Das klingt ganz gut, genauso wie: "Wir wollen eine Marktwirtschaft - keine Marktgesellschaft". Und trotzdem: Wenn er am heutigen Sonntag zum Auftakt des diesjährigen Parteitags in Manchester händchenhaltend mit seiner Frau Justine, einer in Cambridge ausgebildeten Juristin, das Konferenzzentrum betritt, werden sich viele Mitglieder seiner Partei ebenso wie die Kommentatoren fragen: Für welche Politik steht der Labour-Chef eigentlich?
Wo will Miliband neue Schwerpunkte setzen - vor allem im Hinblick auf Haushaltskonsolidierung und die Gewichtung der künftigen Wirtschafts- und Industriepolitik? Wie hält er es mit den Banken und der Finanzwirtschaft? Mit den Gewerkschaften? Mit welcher Strategie wird er versuchen, die Labour-Partei bei den nächsten Wahlen im Mai 2015 zum Sieg zu führen? Und überhaupt: Was ist der 42-jährige Labour-Chef, der dem glücklosen Erfinder Wallace aus dem britischen Animationsfilm "Wallace & Gromit" so täuschend ähnlich sieht, für ein Mensch?
Milibands neuer moralischer Kapitalismus
Vor drei Tagen forderte der ehemalige Innenminister Alan Johnson angesichts der Popularitätsdefizite seines Parteichefs: "Er muss mehr tun, um zu beweisen, dass er Führungsqualitäten besitzt".

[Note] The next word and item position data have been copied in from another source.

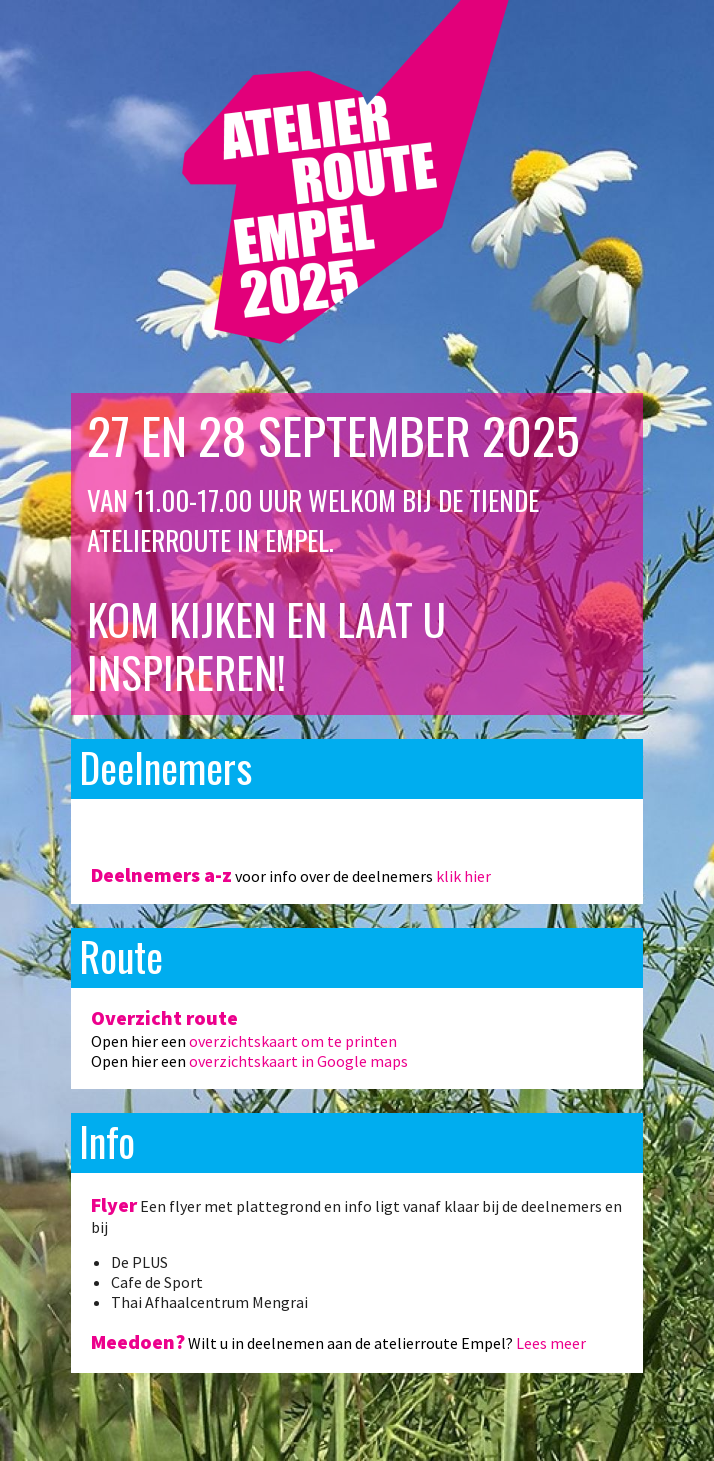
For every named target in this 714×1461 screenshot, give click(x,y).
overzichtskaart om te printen (293, 1041)
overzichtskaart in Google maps (298, 1061)
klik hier (463, 876)
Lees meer (551, 1343)
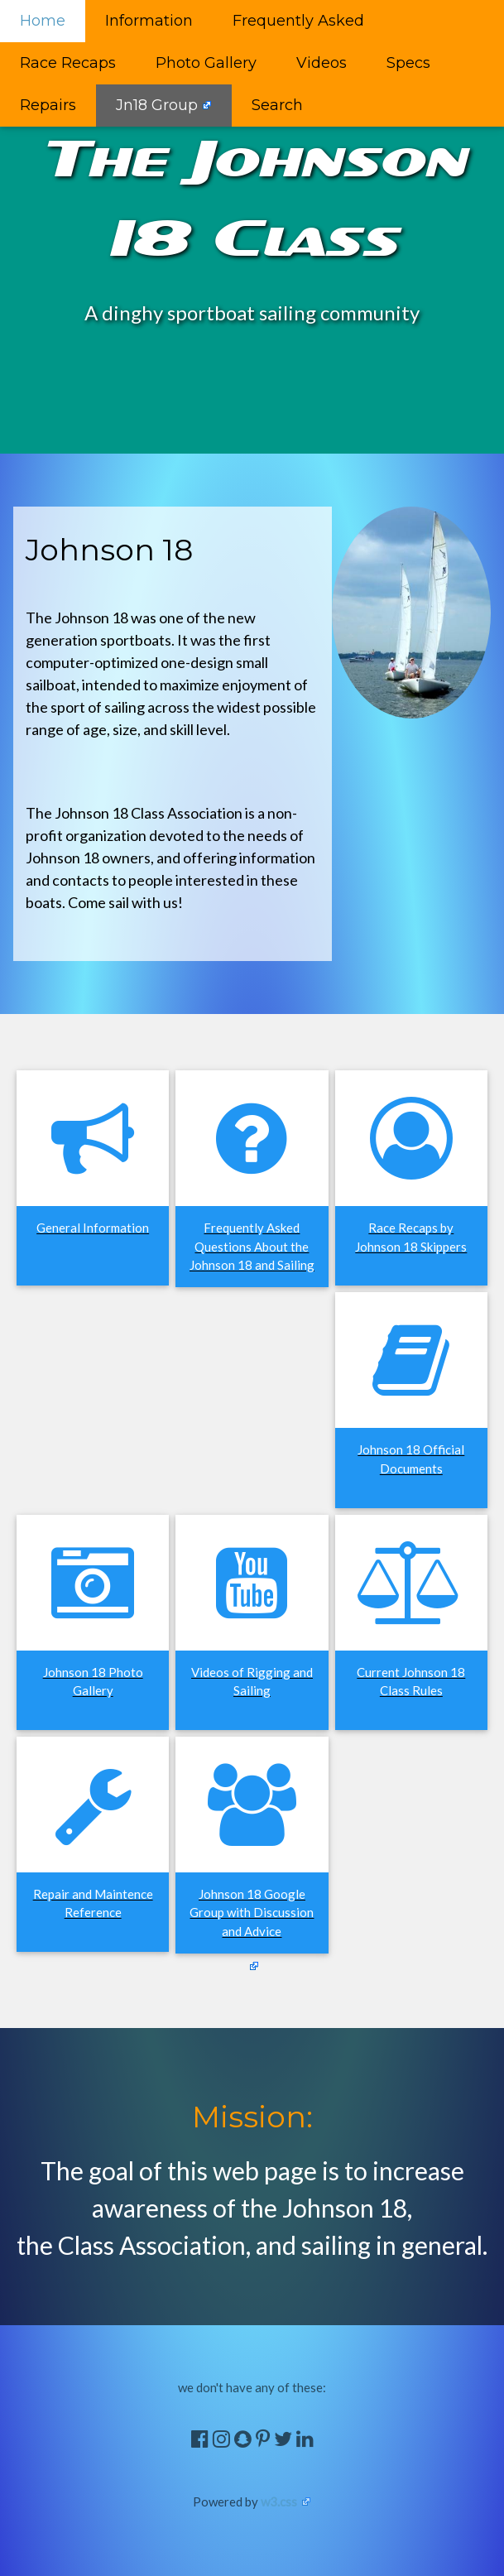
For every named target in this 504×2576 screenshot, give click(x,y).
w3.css (279, 2501)
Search (277, 105)
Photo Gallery (206, 63)
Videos (321, 63)
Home (42, 21)
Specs (408, 63)
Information (149, 21)
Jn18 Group (157, 105)
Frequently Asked (298, 21)
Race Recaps (68, 63)
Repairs (48, 105)
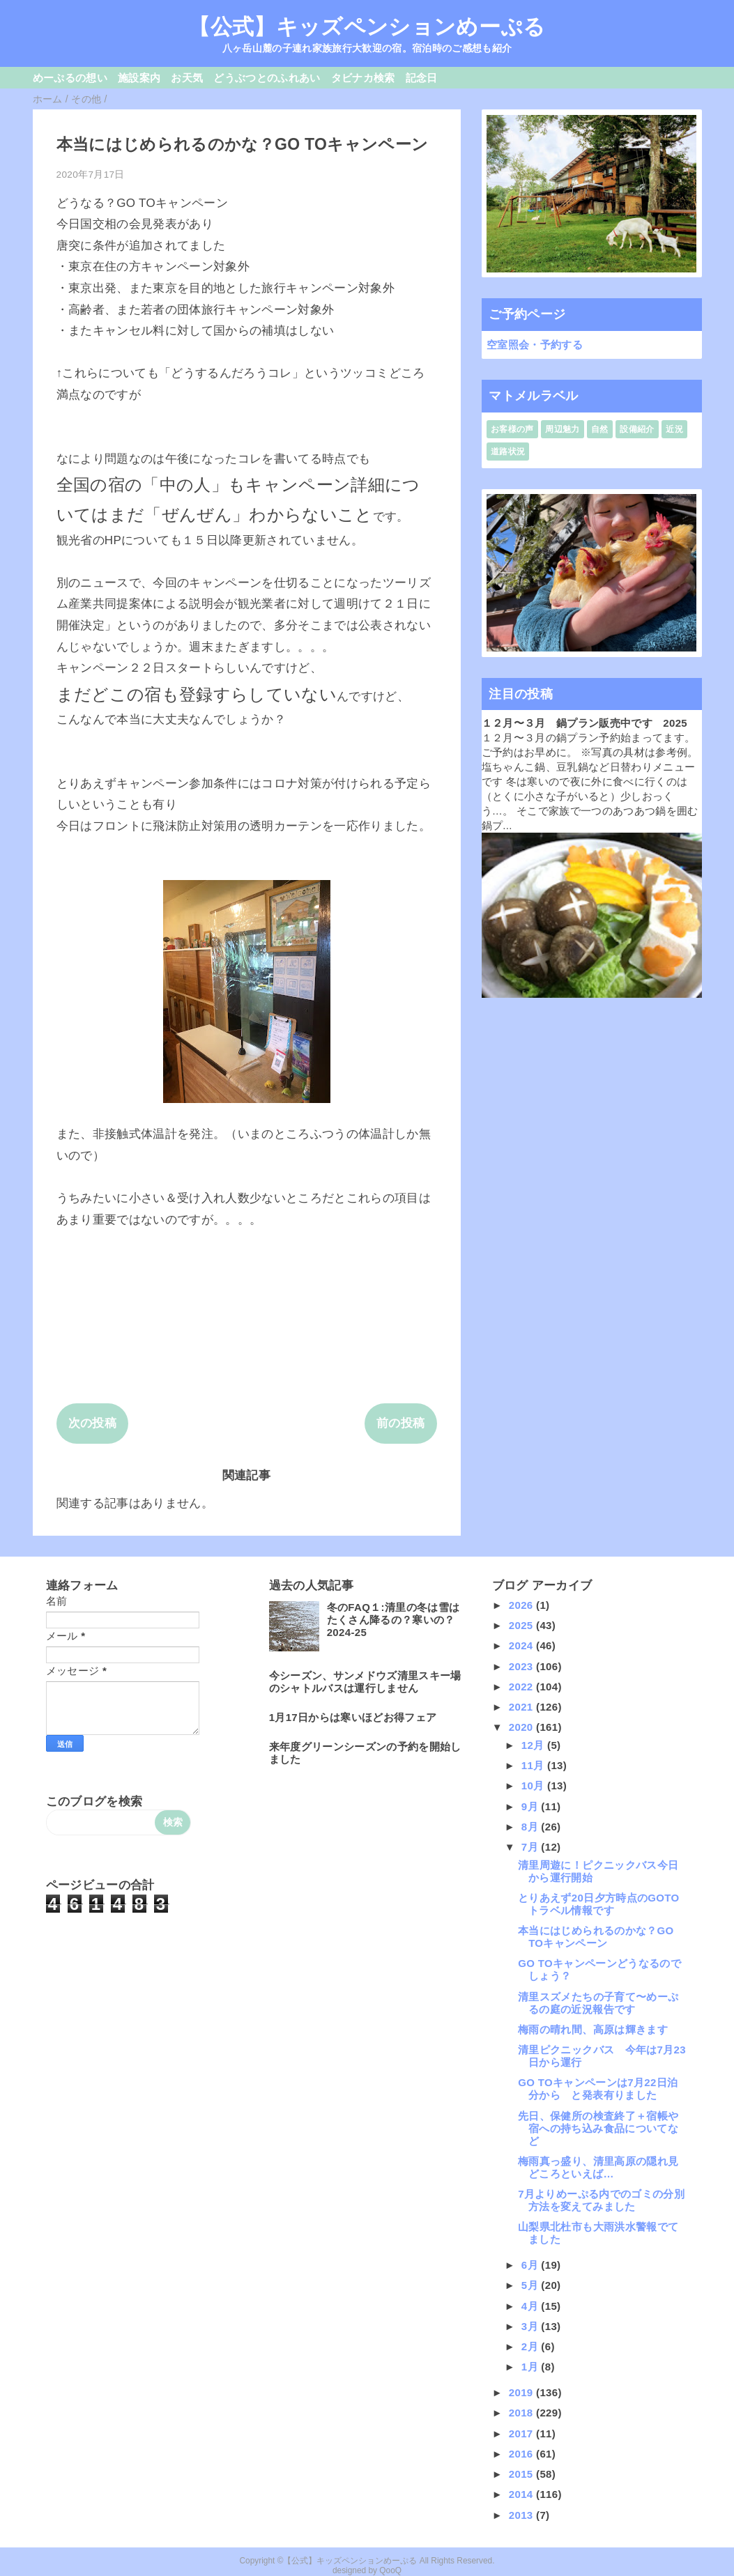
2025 (522, 1625)
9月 (531, 1806)
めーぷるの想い (70, 78)
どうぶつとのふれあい (266, 78)
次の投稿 (92, 1423)
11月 (534, 1765)
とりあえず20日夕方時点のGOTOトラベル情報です (598, 1904)
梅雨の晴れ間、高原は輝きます (593, 2029)
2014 (522, 2494)
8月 (531, 1827)
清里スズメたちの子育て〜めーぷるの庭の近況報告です (598, 2003)
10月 (534, 1785)
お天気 (187, 78)
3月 (531, 2326)
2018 (522, 2413)
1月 (531, 2367)
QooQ (390, 2570)
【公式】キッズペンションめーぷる (366, 26)
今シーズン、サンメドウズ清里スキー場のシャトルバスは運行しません (365, 1681)
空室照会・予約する (535, 344)
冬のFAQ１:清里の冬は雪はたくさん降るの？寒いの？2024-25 (393, 1619)
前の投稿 (400, 1423)
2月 (531, 2346)
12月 (534, 1745)
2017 (522, 2433)
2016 (522, 2454)
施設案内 (139, 78)
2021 (522, 1707)
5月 (531, 2285)
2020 (522, 1727)
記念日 (422, 78)
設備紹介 (637, 429)
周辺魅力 (562, 429)
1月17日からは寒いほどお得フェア (353, 1717)
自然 (600, 429)
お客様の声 (512, 429)
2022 (522, 1686)
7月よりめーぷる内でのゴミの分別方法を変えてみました (601, 2200)
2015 (522, 2474)
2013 (522, 2515)
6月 (531, 2265)
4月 (531, 2306)
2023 (522, 1666)
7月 (531, 1847)
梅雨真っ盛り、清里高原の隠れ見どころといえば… (598, 2167)
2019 (522, 2392)
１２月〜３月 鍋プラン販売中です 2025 (585, 723)
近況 (674, 429)
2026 (522, 1605)
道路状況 (508, 451)
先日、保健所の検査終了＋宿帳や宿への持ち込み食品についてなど (598, 2128)
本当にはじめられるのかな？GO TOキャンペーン (595, 1937)
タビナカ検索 (363, 78)
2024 (522, 1645)
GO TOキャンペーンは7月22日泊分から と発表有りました (598, 2088)
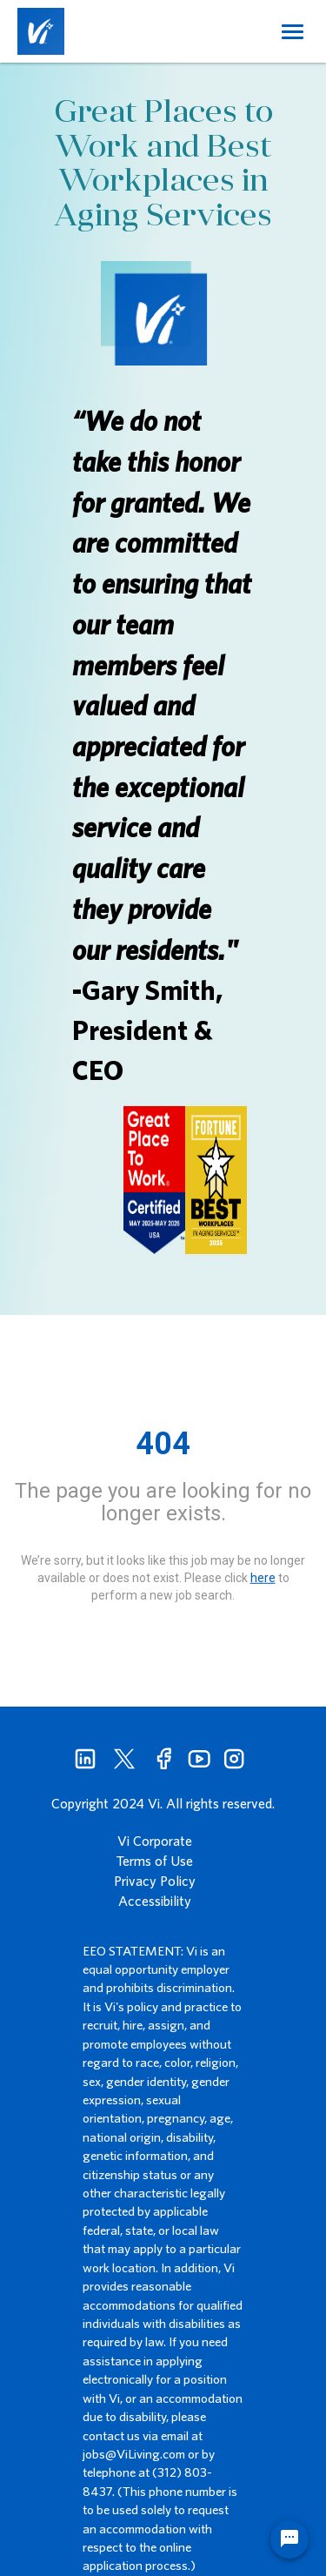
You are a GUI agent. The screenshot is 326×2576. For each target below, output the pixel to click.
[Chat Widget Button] (289, 2539)
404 (163, 1444)
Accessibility (154, 1901)
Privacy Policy (155, 1880)
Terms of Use (154, 1860)
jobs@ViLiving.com (134, 2453)
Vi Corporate (154, 1840)
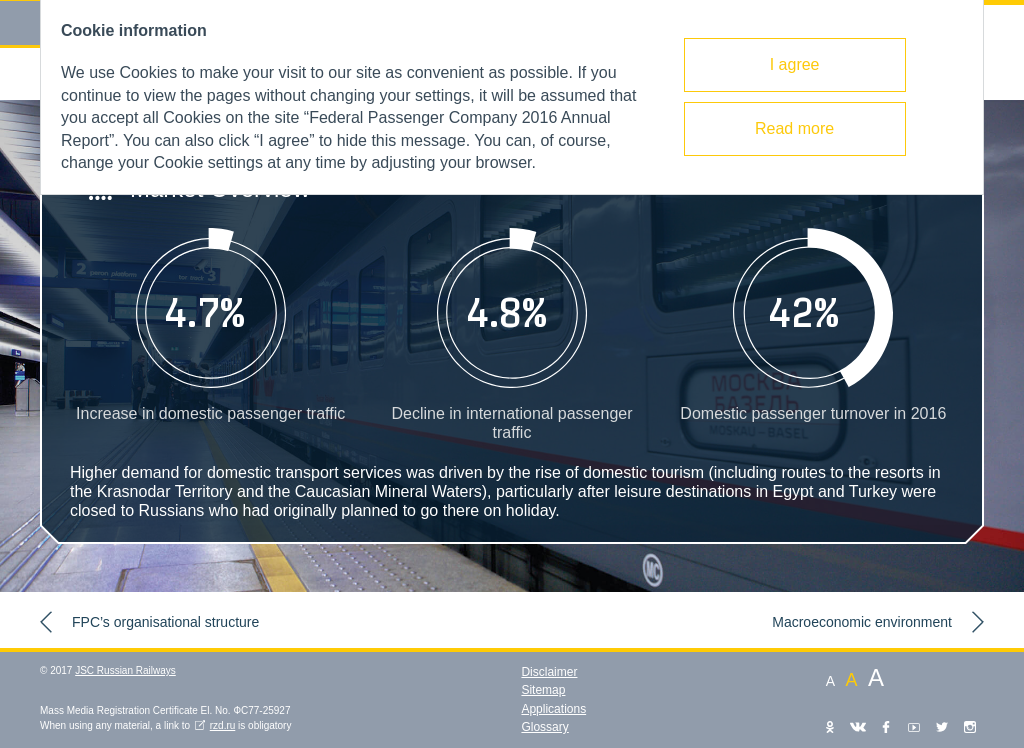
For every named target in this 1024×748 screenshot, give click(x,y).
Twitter (942, 727)
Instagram (970, 727)
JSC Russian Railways (125, 670)
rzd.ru (223, 725)
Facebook (886, 727)
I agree (795, 64)
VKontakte (858, 727)
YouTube (914, 727)
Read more (794, 128)
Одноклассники (830, 727)
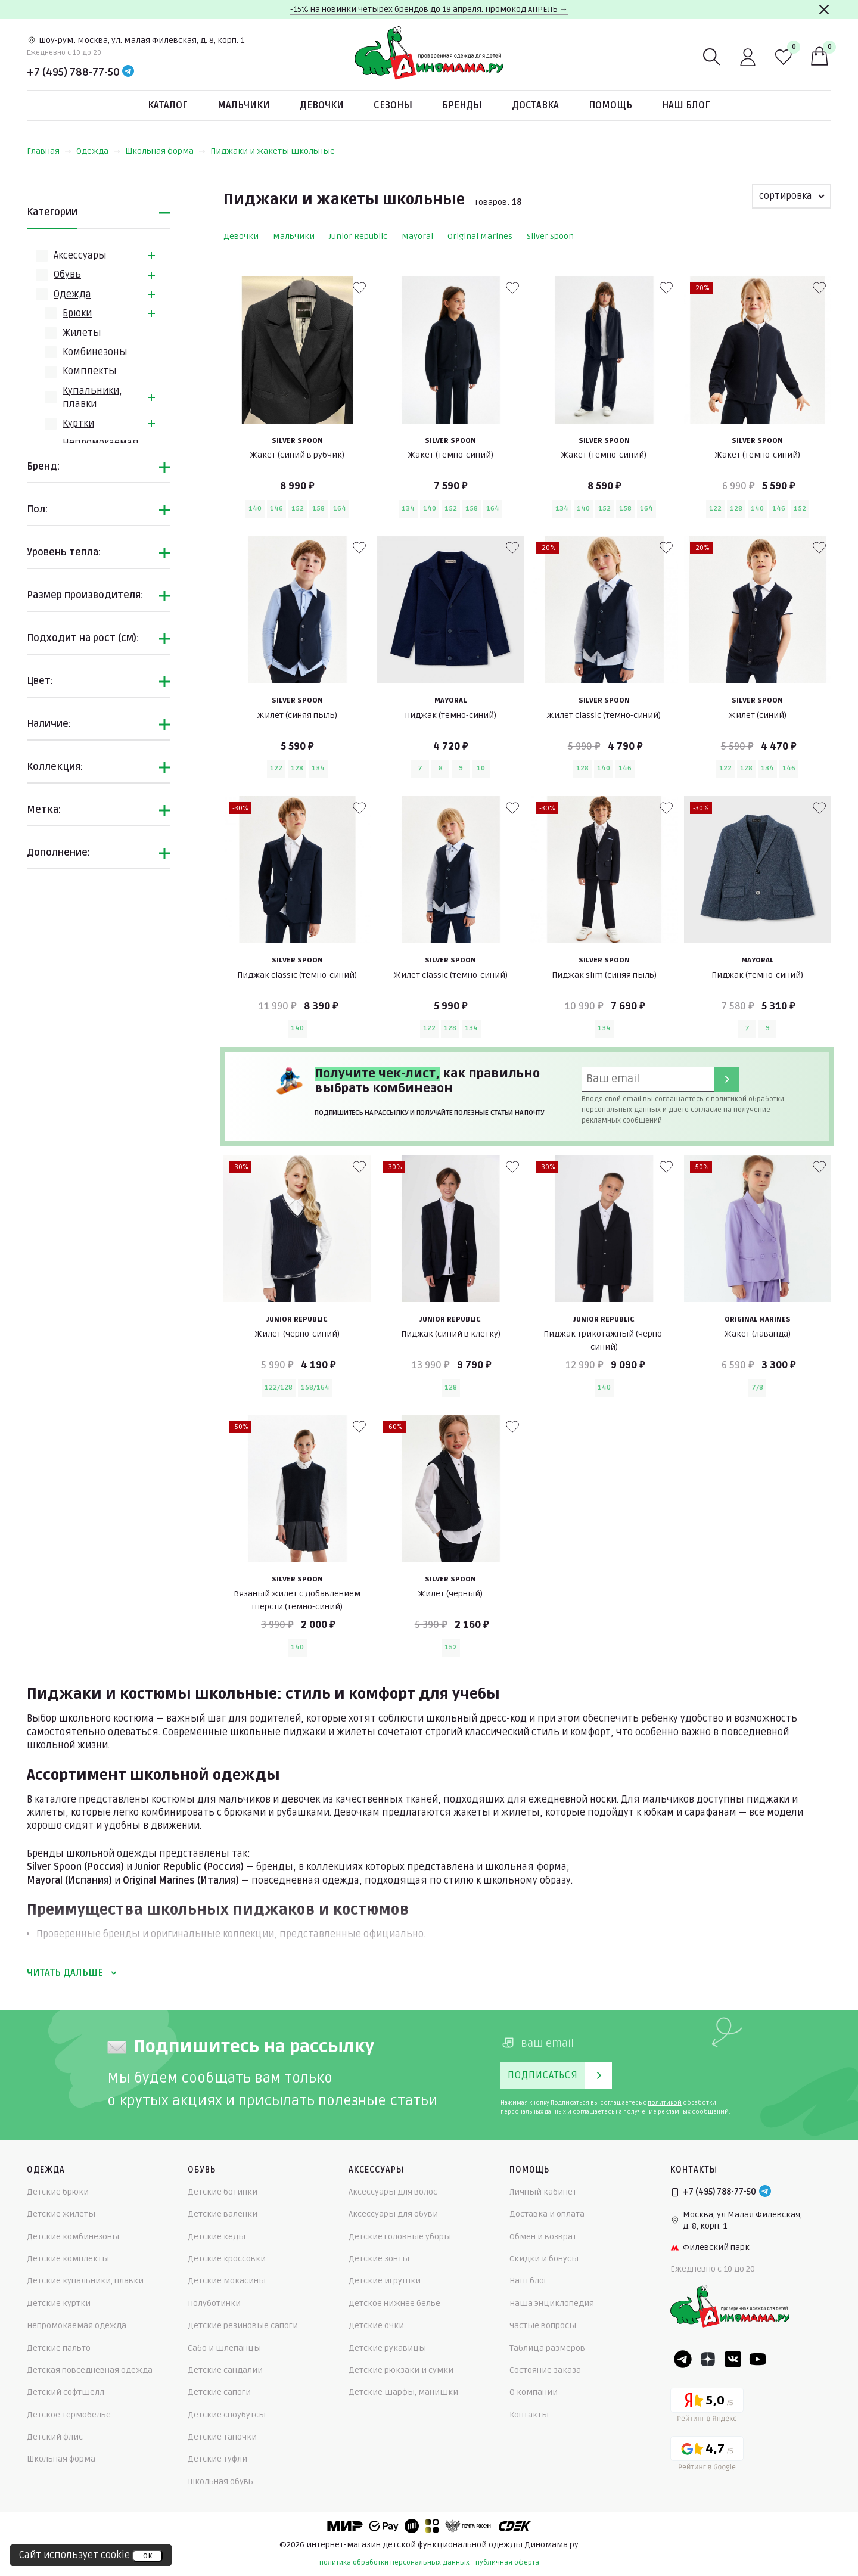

Schon kurz nach seiner überraschenden Wahl zum Labour-Chef im September 2010 - Ed Miliband hatte damals seinen älteren Bruder David, knapp und nur mit Hilfe der Gewerkschaften geschlagen - begann er sein Konzept von einem neuen moralischen Kapitalismus zu skizzieren. Seinem Spitznamen "Red Ed" (Roter Ed) wurde er gerecht, als er im Jahr darauf beim Parteitag in Liverpool in einer viel beachteten Rede erklärte, Labour müsse sich die Frage stellen, ob die Partei an der Seite echter Produzenten und "Wert-Schöpfer" oder an der Seite räuberischer "Unternehmens-Ausschlachter" stehen wolle.
Das trug ihm viel Kritik ein, er vergraule die Wirtschaft, führe seine Partei auf Konfrontationskurs mit den Unternehmen und mache sie für die Mittelklasse nicht mehr wählbar, hieß es. David Miliband, einst Außenminister Großbritanniens, einst Hoffnungsträger des rechten Flügels der Labour-Partei hätte dergleichen nie gesagt. Denn anders als sein jüngerer Bruder gilt David als durch und durch New Labour: pro Marktwirtschaft, pro Tony Blair, anti Gewerkschaft.
Doch die Stimmung in Großbritannien hat sich in den letzten zwölf Monaten gewandelt, die Bürger sind zunehmend desillusioniert was die Koalitionsregierung angeht, das kommt Ed Miliband zugute und schlägt sich in Meinungsumfragen nieder, die seiner Partei nun schon seit längerem einen zweistelligen Vorsprung vor den Konservativen bescheren.